Suara itu seketika menarik perhatian penduduk pulau di dekatnya, tetapi mereka segera mengalihkan pandangan saat melihat seseorang berdiri tanpa luka di bawah sinar matahari.
Gubernur Hope Island yang terhormat adalah satu-satunya yang mampu berdiri di bawah sinar matahari. Para pengikut Dewa Cahaya mengatakan bahwa itu adalah berkah yang diberikan Dewa Cahaya kepada Charles karena telah menemukan Tanah Cahaya.
Charles menatap lengannya dengan terkejut. Ia memang tidak kekurangan kekuatan, dan itu semua berkat Topeng Badut yang telah memperkuat fisiknya hingga batas kemampuan manusia.
Namun, batu-batu hitam kecil itu telah memungkinkannya untuk menembus batasan tersebut dan mencapai ranah manusia super. Tidak berlebihan jika menyebutnya sebagai tank humanoid.
Charles merasa puas dengan imbalan yang diterima Margaret.
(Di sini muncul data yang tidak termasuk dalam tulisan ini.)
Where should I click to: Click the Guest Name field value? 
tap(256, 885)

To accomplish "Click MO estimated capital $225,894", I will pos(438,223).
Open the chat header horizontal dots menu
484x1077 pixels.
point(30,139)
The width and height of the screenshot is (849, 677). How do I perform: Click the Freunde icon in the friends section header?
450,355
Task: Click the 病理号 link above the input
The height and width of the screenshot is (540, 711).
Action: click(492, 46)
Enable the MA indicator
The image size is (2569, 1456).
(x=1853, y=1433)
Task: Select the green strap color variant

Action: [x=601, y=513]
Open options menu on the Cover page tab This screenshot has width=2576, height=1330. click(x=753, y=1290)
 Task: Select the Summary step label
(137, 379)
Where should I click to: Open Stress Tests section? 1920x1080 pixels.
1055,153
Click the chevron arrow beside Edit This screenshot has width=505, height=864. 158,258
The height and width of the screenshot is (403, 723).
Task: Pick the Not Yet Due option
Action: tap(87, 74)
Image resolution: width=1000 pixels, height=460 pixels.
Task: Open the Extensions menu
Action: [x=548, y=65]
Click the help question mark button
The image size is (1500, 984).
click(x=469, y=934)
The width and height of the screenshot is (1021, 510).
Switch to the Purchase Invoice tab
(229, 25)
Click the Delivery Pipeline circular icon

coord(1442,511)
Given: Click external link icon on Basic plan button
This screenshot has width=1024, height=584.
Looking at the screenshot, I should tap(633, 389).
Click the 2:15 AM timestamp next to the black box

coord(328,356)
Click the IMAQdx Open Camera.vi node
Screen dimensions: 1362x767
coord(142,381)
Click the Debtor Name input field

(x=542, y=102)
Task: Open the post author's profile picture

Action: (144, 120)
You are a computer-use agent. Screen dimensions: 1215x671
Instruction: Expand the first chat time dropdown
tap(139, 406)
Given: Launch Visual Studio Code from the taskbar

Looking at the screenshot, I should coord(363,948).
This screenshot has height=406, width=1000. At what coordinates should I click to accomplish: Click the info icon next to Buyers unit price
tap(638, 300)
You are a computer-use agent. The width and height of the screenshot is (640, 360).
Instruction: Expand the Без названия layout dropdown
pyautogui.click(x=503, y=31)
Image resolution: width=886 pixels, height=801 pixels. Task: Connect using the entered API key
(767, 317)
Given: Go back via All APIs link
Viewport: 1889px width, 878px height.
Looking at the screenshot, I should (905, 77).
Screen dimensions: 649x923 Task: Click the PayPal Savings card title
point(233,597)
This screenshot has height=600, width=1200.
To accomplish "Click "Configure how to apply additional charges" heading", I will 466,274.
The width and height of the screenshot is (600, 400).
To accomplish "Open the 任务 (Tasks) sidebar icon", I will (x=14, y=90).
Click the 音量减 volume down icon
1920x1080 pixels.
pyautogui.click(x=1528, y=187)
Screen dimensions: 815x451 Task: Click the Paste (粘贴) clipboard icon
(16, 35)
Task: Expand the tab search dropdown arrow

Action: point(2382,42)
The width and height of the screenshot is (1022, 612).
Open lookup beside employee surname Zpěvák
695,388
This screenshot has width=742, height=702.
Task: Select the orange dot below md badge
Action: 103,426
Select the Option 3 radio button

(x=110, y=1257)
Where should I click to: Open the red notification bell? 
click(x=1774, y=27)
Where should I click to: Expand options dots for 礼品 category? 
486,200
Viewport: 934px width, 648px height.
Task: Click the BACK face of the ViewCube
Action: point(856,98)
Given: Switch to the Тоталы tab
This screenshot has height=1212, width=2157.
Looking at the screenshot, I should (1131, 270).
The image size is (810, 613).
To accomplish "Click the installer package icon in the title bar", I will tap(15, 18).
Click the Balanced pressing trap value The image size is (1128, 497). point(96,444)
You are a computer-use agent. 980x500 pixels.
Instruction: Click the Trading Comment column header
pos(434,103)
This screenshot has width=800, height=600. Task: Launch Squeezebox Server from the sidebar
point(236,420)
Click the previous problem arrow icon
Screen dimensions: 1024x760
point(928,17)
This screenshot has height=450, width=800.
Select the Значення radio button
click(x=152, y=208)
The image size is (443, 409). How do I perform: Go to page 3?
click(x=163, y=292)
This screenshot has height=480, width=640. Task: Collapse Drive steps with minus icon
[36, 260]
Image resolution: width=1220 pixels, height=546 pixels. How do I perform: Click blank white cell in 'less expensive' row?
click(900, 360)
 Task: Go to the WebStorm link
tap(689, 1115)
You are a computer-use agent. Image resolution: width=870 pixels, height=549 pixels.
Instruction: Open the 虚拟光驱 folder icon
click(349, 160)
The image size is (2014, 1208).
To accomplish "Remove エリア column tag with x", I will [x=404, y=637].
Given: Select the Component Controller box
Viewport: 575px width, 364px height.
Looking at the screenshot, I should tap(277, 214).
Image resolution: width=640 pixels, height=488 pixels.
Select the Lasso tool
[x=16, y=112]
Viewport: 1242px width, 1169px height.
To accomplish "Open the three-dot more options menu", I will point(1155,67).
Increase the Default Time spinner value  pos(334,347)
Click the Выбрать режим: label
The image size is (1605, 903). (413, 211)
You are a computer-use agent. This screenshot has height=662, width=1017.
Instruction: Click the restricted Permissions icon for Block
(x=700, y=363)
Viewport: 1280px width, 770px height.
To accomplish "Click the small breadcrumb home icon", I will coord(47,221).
Bahkan, batu-batu hitam kecil itu sangat berharga sehingga memberikan seluruh armada pun tidak akan cukup untuk membelinya.
Charles memutuskan untuk mengunjungi Margaret untuk menanyakan lebih banyak pertanyaan tentang batu-batu hitam kecil itu, tetapi ia berhenti setelah melangkah dua langkah. Keputusan Margaret untuk menyerahkan batu-batu hitam kecil itu sama saja dengan memutuskan hubungan mereka.
Jika dia mendekatinya, keadaan hanya akan menjadi canggung di antara mereka berdua.
“Kuharap dia bisa mengambil keputusan yang tepat sendiri…” gumam Charles pada dirinya sendiri sebelum berjalan ke arah kanvas. Dia mengambil kuasnya untuk mulai melukis, tetapi kuas itu mengeluarkan suara retakan yang terdengar jelas dan terpecah menjadi tiga bagian.
Charles menatap kosong kuas lukis yang patah itu dan tersenyum kecut. Sepertinya dia perlu meluangkan waktu untuk membiasakan diri dengan kekuatan barunya.
Charles kehilangan minat melukis setelah tanpa sengaja merusak kuasnya, dan dia mengemasi barang-barangnya untuk kembali. Dia memutuskan untuk membiasakan diri dengan kekuatannya terlebih dahulu sebelum hal lain.
Jika tidak, dunia akan kehabisan kuas lukis.
Charles berjalan ke area teduh di pulau itu, dan penduduk pulau di dekatnya bergerak cepat untuk membuka jalan baginya. Mereka menatapnya dengan kagum dan hormat, tetapi Charles terlalu malas untuk menyapa siapa pun di antara mereka.
Dia mulai berjalan menuju kediaman Gubernur.
Rumah Gubernur memiliki lapangan latihan dan ruang tamu yang terletak di belakangnya. Charles memperkirakan bahwa lapangan latihan dan ruang tamu yang penuh dengan peralatan akan memungkinkannya untuk beradaptasi dengan cepat terhadap peningkatan kekuatan yang tiba-tiba.
Saat Charles berjalan cepat menuju Rumah Gubernur, suara seorang anak terdengar dari sisinya. “Ibu, lihat! Itu si gila bertangan satu yang berkeliaran di sekitar pintu rumah kita waktu itu!”